Abstract

Although the blood-brain barrier effects of cerebral ischemia have been extensively examined, less attention has focused on ischemia-induced damage to the choroid plexuses that form the blood-cerebrospinal fluid (CSF) barrier (BSCFB). This study examined the rat lateral ventricle choroid plexuses (LVCP) in three ischemic models, bilateral common carotid artery occlusion (2VO)+hypotension with or without reperfusion and permanent middle cerebral artery (MCA) occlusion with or without a tandem common carotid artery occlusion.
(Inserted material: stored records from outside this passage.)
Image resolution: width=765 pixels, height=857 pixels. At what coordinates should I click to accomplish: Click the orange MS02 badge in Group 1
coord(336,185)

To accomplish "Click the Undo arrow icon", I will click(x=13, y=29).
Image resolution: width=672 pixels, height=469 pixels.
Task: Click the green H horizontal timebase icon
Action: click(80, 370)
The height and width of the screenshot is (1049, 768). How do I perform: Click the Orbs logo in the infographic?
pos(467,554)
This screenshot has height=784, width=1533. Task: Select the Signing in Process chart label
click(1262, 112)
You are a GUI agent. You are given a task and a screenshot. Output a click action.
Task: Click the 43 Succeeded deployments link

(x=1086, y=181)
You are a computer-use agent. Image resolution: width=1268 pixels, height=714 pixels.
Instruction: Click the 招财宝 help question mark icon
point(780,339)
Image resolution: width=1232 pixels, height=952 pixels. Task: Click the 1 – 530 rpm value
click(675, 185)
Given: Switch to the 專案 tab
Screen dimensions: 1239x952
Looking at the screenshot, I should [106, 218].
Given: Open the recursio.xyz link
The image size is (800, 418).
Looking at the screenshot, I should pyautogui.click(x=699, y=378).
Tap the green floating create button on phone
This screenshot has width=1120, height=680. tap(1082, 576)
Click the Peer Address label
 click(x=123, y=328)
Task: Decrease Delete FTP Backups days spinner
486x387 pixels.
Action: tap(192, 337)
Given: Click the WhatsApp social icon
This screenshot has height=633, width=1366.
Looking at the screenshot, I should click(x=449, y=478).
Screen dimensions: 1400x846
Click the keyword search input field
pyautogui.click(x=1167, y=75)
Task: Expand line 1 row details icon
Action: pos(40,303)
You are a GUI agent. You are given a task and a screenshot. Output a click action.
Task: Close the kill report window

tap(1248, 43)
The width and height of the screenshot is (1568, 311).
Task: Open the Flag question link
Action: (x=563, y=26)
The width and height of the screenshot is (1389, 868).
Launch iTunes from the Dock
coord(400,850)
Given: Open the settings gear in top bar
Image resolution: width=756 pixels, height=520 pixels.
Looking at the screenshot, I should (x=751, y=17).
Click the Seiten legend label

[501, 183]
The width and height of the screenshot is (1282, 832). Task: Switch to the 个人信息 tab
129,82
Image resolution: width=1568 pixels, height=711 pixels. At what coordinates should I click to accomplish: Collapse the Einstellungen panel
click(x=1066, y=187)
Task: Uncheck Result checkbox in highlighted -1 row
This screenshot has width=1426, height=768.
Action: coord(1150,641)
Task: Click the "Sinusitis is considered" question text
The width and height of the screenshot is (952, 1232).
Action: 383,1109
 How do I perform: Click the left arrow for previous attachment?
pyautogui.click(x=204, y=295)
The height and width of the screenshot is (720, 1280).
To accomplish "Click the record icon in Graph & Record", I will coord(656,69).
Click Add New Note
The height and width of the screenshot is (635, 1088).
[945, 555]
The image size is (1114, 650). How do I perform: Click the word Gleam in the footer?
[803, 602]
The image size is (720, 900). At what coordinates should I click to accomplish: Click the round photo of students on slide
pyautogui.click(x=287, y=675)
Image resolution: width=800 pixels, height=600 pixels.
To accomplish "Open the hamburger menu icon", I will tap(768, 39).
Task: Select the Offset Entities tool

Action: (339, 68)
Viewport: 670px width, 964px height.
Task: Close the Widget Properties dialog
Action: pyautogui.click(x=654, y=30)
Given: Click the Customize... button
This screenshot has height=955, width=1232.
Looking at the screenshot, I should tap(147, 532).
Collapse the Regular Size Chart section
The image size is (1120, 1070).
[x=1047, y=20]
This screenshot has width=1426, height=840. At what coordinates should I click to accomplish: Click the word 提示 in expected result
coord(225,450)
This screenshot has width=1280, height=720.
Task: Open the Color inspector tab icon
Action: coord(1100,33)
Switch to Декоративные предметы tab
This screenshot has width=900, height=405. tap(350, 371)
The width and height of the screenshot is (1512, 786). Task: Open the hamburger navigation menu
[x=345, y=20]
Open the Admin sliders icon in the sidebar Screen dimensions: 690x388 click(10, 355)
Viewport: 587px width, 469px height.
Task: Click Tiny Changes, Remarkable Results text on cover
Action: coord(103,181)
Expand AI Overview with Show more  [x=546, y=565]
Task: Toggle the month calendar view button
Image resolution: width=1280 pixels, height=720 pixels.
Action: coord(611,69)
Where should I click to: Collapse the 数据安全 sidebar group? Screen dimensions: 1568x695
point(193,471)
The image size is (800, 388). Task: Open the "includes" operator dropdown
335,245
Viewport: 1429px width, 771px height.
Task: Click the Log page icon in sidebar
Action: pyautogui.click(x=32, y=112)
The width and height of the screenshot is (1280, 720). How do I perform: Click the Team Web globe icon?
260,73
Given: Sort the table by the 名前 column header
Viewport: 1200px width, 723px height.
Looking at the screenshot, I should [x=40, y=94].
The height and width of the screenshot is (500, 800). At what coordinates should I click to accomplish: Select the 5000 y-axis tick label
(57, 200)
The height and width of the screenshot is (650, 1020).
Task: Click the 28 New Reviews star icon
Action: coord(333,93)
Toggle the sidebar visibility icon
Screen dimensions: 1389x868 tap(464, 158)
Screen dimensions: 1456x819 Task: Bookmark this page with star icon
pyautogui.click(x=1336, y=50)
Blood flow was assessed using [(14)C]-N-isopropyl-p-iodoamphetamine, and LVCP injury by tissue edema, alterations in [(14)C]glutamine transport and BSCFB disruption (measured with [(3)H]inulin). 2VO+hypotension caused an 87% reduction in LVCP blood flow (P<0.01) and a progressive reduction in LVCP glutamine transport. In contrast to cortex, there was no LVCP hyperemia or delayed hypoperfusion on reperfusion, but there was marked BSCFB disruption. After 30 mins of 2VO+hypotension with 6 h of reperfusion, the [(3)H]inulin entry into CSF was increased threefold (P<0.05). Blood-CSF barrier rather than blood-brain barrier disruption appeared to be the main cause of enhanced [(3)H]inulin entry into hippocampus. Middle cerebral artery occlusion with and without a tandem common carotid artery occlusion only caused 53% and 38% reductions in LVCP blood flow but induced LVCP edema. Results suggest that the LVCP is selectively vulnerable to ischemic injury in terms of the absolute blood flows or, for the MCA occlusion models, the % reductions in flows required to induce injury. BCSFB disruption early after ischemia may enhance the movement of compounds from blood to areas close to the ventricular system and participate in delayed neuronal death.